Fachakademie Zwiesel auf Entdeckungsreise in Lissabon – Multikulti gemischt mit Charme vergangener Zeiten

Lissabon

Das Wahlfach „Fremdes entdecken – Europa kennenlernen“ führte die Studierenden der Fachakademie für Sozialpädagogik dieses Jahr nach Portugal. Hier wartete Lissabon, die „Schöne am Tejo“ darauf entdeckt zu werden. 

Nach langer Anreise wurde das Ziel erreicht, und das begrüße die Studierenden und die sie begleitenden Lehrer Andrea Feitz, Elke Ohland und Oskar Heindl mit blauem Himmel und Sonnenschein! Da fiel es nicht schwer sich am Tejo sitzend mit einer kleinen Brotzeit, Gesang, Ukuleleklängen und privaten Gesprächen die Wartezeit bis zum Bezug der Zimmer im Hostel zu vertreiben. Danach brach die Reisegruppe zu einem ersten kleinen gemeinsamen Orientierungsrundgang auf. Gleich aber stellte sich heraus, dass Lissabon sehr hügelig ist. 

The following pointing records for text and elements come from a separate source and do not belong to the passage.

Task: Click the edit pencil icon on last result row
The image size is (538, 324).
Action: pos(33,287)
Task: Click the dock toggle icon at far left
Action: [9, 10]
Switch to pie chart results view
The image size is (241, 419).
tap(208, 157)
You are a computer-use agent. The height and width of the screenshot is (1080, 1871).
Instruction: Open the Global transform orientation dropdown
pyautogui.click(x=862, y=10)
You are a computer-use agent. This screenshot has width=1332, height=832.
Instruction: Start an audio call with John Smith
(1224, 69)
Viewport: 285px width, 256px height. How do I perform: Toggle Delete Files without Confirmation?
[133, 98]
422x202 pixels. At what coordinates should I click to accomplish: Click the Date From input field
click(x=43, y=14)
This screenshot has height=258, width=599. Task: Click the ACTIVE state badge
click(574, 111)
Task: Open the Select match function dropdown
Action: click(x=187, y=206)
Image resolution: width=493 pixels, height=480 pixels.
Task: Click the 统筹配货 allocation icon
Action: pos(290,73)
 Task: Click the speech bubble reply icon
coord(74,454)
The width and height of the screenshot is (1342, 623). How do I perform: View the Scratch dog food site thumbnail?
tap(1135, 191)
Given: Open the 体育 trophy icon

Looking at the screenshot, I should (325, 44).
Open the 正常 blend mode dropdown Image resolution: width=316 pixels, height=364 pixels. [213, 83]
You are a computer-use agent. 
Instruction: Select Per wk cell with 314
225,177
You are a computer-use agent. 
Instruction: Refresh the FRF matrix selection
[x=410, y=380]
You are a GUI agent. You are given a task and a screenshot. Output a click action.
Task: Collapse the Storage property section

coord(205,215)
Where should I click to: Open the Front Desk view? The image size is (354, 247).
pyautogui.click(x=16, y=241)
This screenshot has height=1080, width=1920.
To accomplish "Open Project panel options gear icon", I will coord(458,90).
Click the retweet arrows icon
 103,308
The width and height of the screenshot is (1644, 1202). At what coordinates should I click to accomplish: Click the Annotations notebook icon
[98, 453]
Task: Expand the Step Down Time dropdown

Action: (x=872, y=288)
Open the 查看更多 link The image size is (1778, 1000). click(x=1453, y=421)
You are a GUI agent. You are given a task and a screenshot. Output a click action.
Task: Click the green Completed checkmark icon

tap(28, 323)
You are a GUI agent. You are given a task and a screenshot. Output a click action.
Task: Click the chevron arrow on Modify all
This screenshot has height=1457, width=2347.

Der nächste Tag startete mit einem Rundgang durch das Stadtviertel Chiado. Von der Aussichtsterrasse auf dem Elevador de Santa Justa, dem Star unter den vielen Fahrstühlen Lissabons, bot sich ein grandioser Blick über die Baixa, die Unterstadt, die nach dem verheerenden Erdbeben von 1755 schachbrettartig neu angelegt wurde. Mit der großen Holzkabine des Elevadors wurde diese ganz entspannt erreicht. Nach diesem Erlebnis ging die Reise weiter mit der Straßenbahn zur Burg „Costello de São Jorge“. Die lange Schlange und Wartezeit an der Straßenbahn wurde geduldig ertragen, angesichts des doch recht steilen Anstiegs. Auf der Burg angekommen, wurde im Park das gemeinsame Picknick mit selbst eingekauften regionalen Produkten in entspannter und angenehmer Stimmung eingenommen. Nach der Besichtigung der Burganlage durften sich die Kleingruppen dann selbstständig auf Erkundungstour begeben. Um diese zu erleichtern, wurden alle mit der Lisboa Card ausgestattet, die eine kostenlose Nutzung von Bus, Zug oder der Straßenbahn ermöglicht. 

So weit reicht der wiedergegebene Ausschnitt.